Equipped to Lead and Succeed

Nice Guy Finishes First

Alumnus entrepreneur does well, does good

by ED CARPENTER, USF NEWS

Watching sailboats glide past his Tiburon home, Jon Fisher ’98 wondered whether he could gather information on them and their owners just by pointing his cell phone camera their way. The idea led him to co-found a company whose video technology enables doctors to learn lifesaving surgeries, first responders to see around walls, and authorities to monitor emergencies as they unfold.

 
School of Management Commencement
10 a.m., Dec. 14,
St. Ignatius Church

Fisher’s company, CrowdOptic, is the first to commercialize live streaming HD video and two-way audio over Wi-Fi and LTE. And the company’s proprietary algorithms allow its networked cameras to focus on a point, to scan the environment for anomalies, to track and monitor moving objects, or to see what’s on the other side of an obstacle by tapping into other networked cameras’ views.

“Imagine if Boston had CrowdOptic cameras installed at the time of the marathon bombing,” Fisher says. “The networked cameras could have instantly picked up the event and begun to monitor the  area so that authorities could see what was going on, the severity of the situation, and when the time came to search the archive for potential suspects.” 

Trained to save lives

CrowdOptic is ZOOM on steroids and way more mobile, says the business graduate, referring to a video conferencing program. It can even be used with video glasses and with drone cameras.

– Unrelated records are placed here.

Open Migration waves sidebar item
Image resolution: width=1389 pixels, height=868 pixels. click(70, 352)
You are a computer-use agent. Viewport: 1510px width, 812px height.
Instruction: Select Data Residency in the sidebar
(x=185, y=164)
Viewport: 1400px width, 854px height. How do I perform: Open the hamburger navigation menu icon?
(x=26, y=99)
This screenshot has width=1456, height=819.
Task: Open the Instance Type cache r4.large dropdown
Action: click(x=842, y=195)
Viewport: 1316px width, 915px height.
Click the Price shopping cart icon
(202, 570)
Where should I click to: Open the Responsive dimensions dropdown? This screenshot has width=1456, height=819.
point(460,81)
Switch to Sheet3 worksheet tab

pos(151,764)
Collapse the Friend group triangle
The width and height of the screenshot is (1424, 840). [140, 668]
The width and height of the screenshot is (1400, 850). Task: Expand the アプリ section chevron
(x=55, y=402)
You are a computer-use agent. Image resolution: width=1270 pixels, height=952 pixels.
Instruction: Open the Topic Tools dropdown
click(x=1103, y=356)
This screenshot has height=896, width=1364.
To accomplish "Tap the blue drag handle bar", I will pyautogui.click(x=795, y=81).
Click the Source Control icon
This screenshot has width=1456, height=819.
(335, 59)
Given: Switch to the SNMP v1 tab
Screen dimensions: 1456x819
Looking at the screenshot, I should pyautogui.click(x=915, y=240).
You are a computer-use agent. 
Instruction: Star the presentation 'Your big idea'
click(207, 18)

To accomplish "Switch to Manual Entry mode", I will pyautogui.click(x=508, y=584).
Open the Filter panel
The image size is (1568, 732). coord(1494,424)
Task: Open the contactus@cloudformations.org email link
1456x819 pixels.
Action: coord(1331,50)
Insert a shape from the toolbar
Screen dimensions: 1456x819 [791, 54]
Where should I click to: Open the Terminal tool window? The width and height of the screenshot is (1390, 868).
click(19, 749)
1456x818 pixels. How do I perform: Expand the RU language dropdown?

“One of the main benefits is real-time multi-video and live audio feeds that can be archived, bookmarked, and reviewed at the surgeon's discretion,” says CrowdOptic client Dr. Douglas Hampers, National Bioskills Laboratory president and CEO. 

At Bioskills — which has labs near San Francisco, Dallas, and Pittsburgh — surgeons from Harvard, Mayo Clinic, Johns Hopkins, and other institutions use staged operating rooms and CrowdOptic’s video technology to learn new procedures and train with advanced equipment — think heart surgery and robotic knee replacement. 

CrowdOptic is also used by the San Francisco Zoo to monitor and study animal behavior and is being tested by Chinese law enforcement and the U.S. Department of Defense.

Sleep better at night

CrowdOptic is just the latest in a series of successful companies launched by Fisher, an adjunct business professor whose book, Strategic Entrepreneurism, is taught in a number of USF classes.

Fisher says his “path of least resistance” approach to entrepreneurship is more about building companies and less about trying to dominate competitors or markets. It also allows him to take fewer risks, enjoy more control, avoid the need to raise huge sums of capital, and balance his work and family life. 

“I don't step on people's necks to get ahead,” Fisher says. “I try never to sue or be sued. I sleep better at night. To me, it’s about doing well and doing good for the world at the same time. I want students and fellow alumni to see that path as an option rather than, or at least in addition to, the cutthroat world they might see in the movies or on television."

Fisher will talk more about his entrepreneurial vision and USF’s role in his career at the School of Management commencement Dec. 14.